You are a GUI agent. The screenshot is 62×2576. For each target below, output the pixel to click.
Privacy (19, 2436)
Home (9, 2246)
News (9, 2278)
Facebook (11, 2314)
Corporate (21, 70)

- Work instructions -
Working from the material above, retype it in its entirety without change.

- Response to this exercise -
You are a GUI agent. The screenshot is 62×2576. For each target below, output the pixel to click.
Privacy (19, 2436)
Home (9, 2246)
News (9, 2278)
Facebook (11, 2314)
Corporate (21, 70)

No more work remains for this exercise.